• **Task objective**:
From the line that contains "Task: Switch to the 分类管理 tab" to the last line of the entries, set down each line exactly as written, both ends included, with nothing else.

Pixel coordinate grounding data
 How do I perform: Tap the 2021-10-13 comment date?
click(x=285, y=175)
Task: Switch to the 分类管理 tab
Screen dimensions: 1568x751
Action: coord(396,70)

• **Exercise answer**:
Task: Switch to the 分类管理 tab
Screen dimensions: 1568x751
Action: coord(396,70)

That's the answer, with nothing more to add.